Il existe aussi des formes d'aspergillose extra-respiratoires. Le site primaire d'infection peut être par exemple auriculaire, cutané (survenant par exemple chez les grands brûlés), ou encore oculaires et dans ce cas, elles sont le plus souvent post-traumatiques.

Les cryptococcoses.

Ce sont aussi des mycoses invasives provoquées par des levures basidiomycètes du genre Cryptococcus, et plus particulièrement les 2 espèces Cryptococcus neoformans et Cryptococcus gattii. Elles vivent en saprophyte dans les sols notamment lorsqu'ils sont riches en fientes d'oiseaux et forêt d'Eucalyptus. Il s'agit de l'infection fongique invasive la plus fréquente dans le monde.

Les gens peuvent être infectés par inhalation de propagules fongiques. Les infections à Cryptococcus sont rares chez les personnes qui sont par ailleurs en bonne santé ; la plupart des cas se produisent chez des personnes dont le système immunitaire est affaibli, en particulier celles qui ont un VIH/SIDA avancé. Chez les patients immunodéprimés, le champignon se dissémine dans tous le corps avec une prédilection pour le cerveau (symptômes de type méningite). Cette méningite peut-être fatale en absence de traitement efficace. Il y a aussi des atteintes cutanées.

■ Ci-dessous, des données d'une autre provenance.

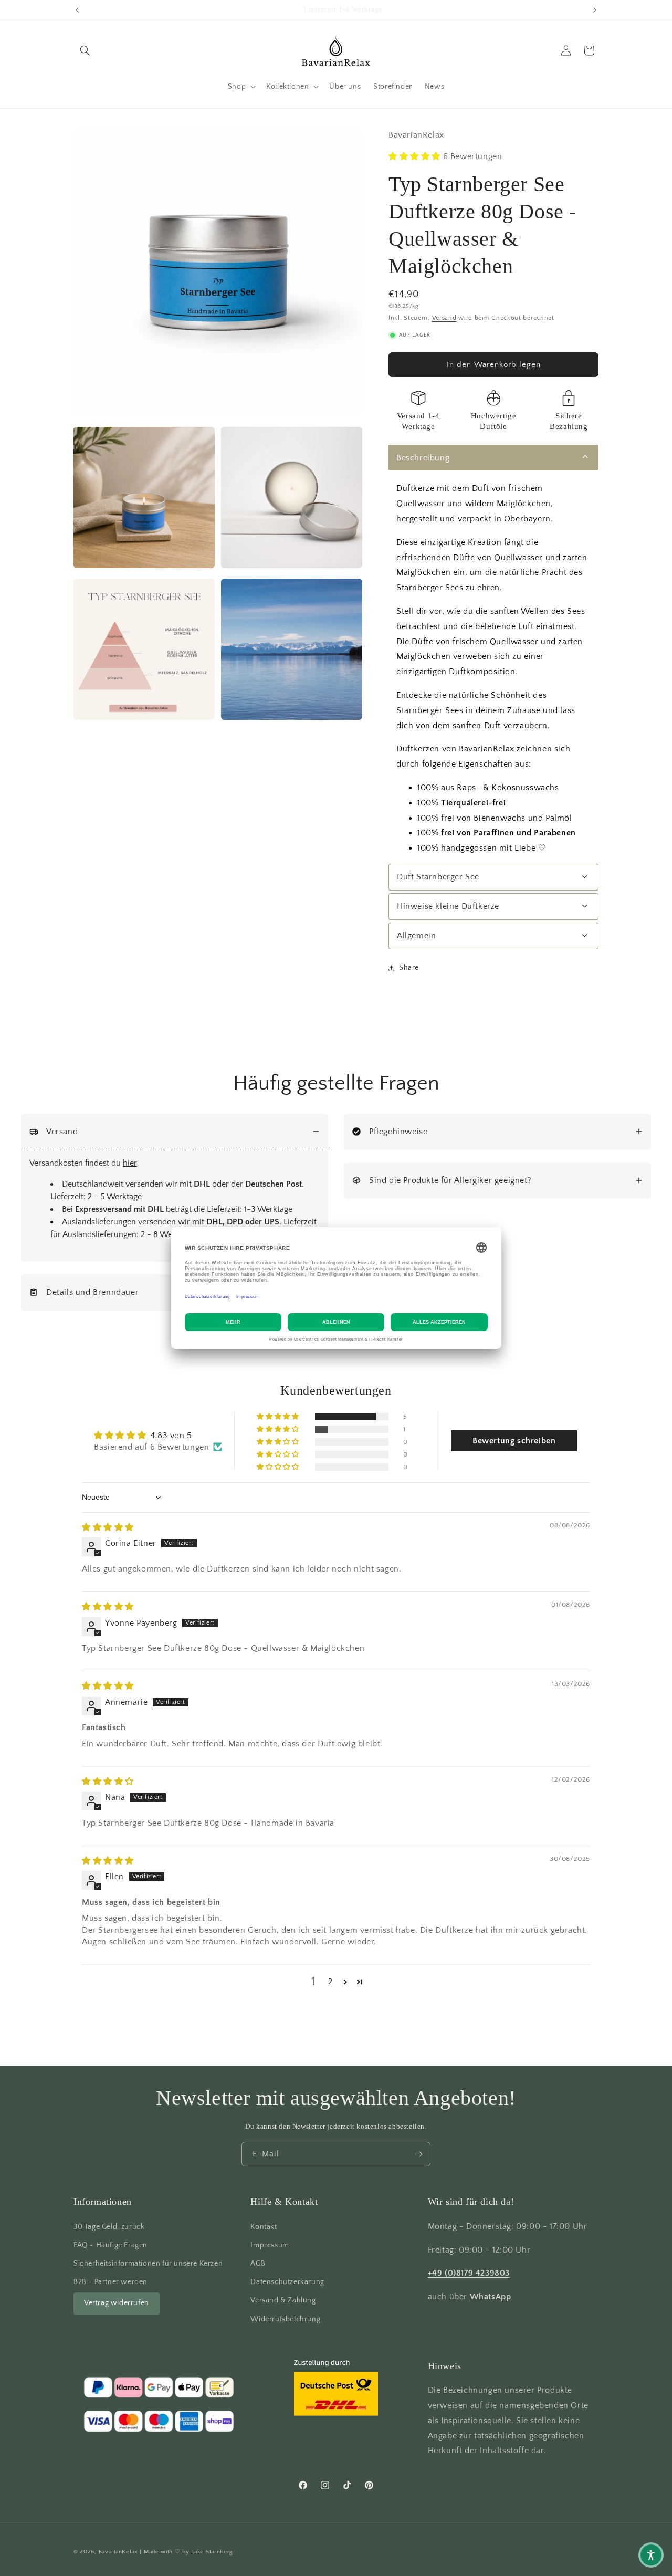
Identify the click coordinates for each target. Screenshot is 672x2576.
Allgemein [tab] (416, 935)
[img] (108, 1527)
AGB (257, 2263)
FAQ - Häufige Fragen (111, 2245)
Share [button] (409, 968)
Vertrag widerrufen (116, 2303)
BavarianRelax (118, 2552)
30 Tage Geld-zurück (109, 2226)
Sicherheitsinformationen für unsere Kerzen (148, 2263)
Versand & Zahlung (283, 2300)
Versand (444, 318)
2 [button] (330, 1981)
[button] (85, 50)
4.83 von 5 (171, 1435)
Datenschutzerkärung (287, 2282)
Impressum (269, 2245)
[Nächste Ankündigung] (594, 10)
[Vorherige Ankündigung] (77, 10)
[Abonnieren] (418, 2154)
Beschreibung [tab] (422, 458)
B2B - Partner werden (111, 2282)
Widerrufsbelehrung (285, 2319)
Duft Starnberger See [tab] (438, 877)
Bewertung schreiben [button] (513, 1441)
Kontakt (263, 2226)
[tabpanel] (493, 668)
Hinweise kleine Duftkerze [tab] (448, 906)
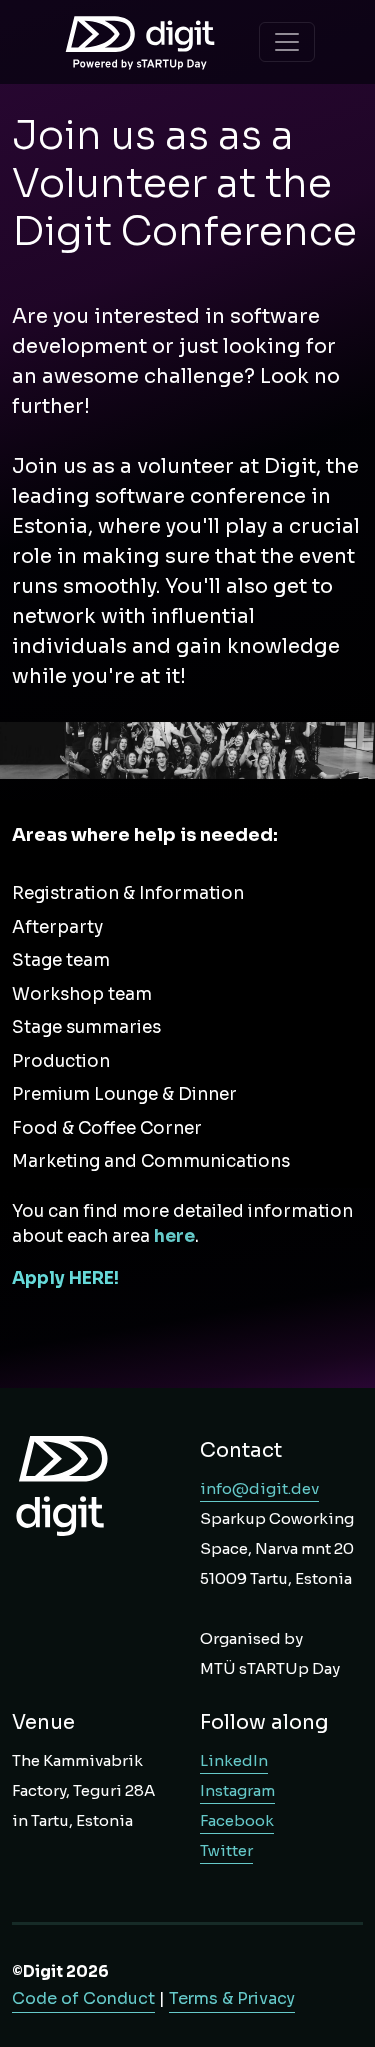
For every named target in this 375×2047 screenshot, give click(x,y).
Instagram (237, 1790)
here (174, 1236)
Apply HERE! (67, 1278)
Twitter (226, 1850)
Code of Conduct (83, 1998)
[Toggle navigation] (287, 42)
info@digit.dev (259, 1488)
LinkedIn (234, 1760)
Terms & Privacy (232, 1998)
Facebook (237, 1820)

L'examen direct recherche la présence de levures capsulées à l'aide d'un test à l'encre de Chine. Ce test permet de révéler la présence de Cryptococcus spp. sous la forme de levures entourées d'une capsule mise en évidence en négatif et formant un halo périphérique.

Les mucormycoses.

Les mucormycoses sont des atteintes rares mais graves, pouvant mettre en danger la vie du patient, avec un taux de mortalité d'environ 70 %. Elle affecte le plus souvent les sinus ou les poumons après l'inhalation de spores fongiques dans l'air, ou la peau après que le champignon ait pénétré par une coupure, une brûlure ou un autre type de lésion cutanée.

Ces mycoses touchent généralement le visage ou la cavité oropharyngée et les poumons entraînant une destruction du tissu atteint. Les victimes de ces infections sont essentiellement diabétiques ou des personnes en état de déficit immunitaire

La pneumocytose.

C'est une mycose pulmonaire due à un champignon cosmopolite opportuniste, dénommé Pneumocystis jirovecii, survenant majoritairement chez les patients immunodéprimés. Elle est l'une des principales causes de mortalité des malades du sida dans les pays occidentaux.

L'infection se présente essentiellement comme une pneumopathie, tandis que les localisations extra-pulmonaires sont rares. Cet ascomycète a longtemps été considéré comme un protozoaire car il présente des caractères assez atypiques des champignons. Il ne différencie pas de mycélium et ne produit pas de mitospores. Il forme dans les poumons ce qu'on a appelé des kystes et qui sont en fait des asques contenant 8 ascospores. C'est un commensal vivant dans les poumons des mammifères et il n'est pas possible de le cultiver.

Les histoplasmoses.

Il s'agit de mycoses dues à Histoplasma capsulatum dont il existe deux variantes mais l'histoplasmose à petites formes, dont il est question ici, est la plus fréquente et la plus redoutable

Le mycète est un champignon dimorphique présent dans les sols enrichis en fientes d'oiseaux (pigeons, étourneaux, volailles, ...) et en guanos de chauves-souris. La contamination chez l'homme se fait par inhalation de spores aéroportées particulièrement abondantes dans les endroits confinés comme les grottes et galeries ou en zone rurale, (dans les fermes, silos, pigeonniers, élevages intensifs de volailles). Des spéléologues en sont régulièrement victimes d'où le nom de maladie des grottes données parfois à cette mycose. Il n'y a pas de contamination interhumaine.

Cette maladie pourrait être à l'origine du mythe de la malédiction des pyramides, qui toucha et provoqua la mort d'archéologues découvreurs du tombeau de Toutankhamon en 1923.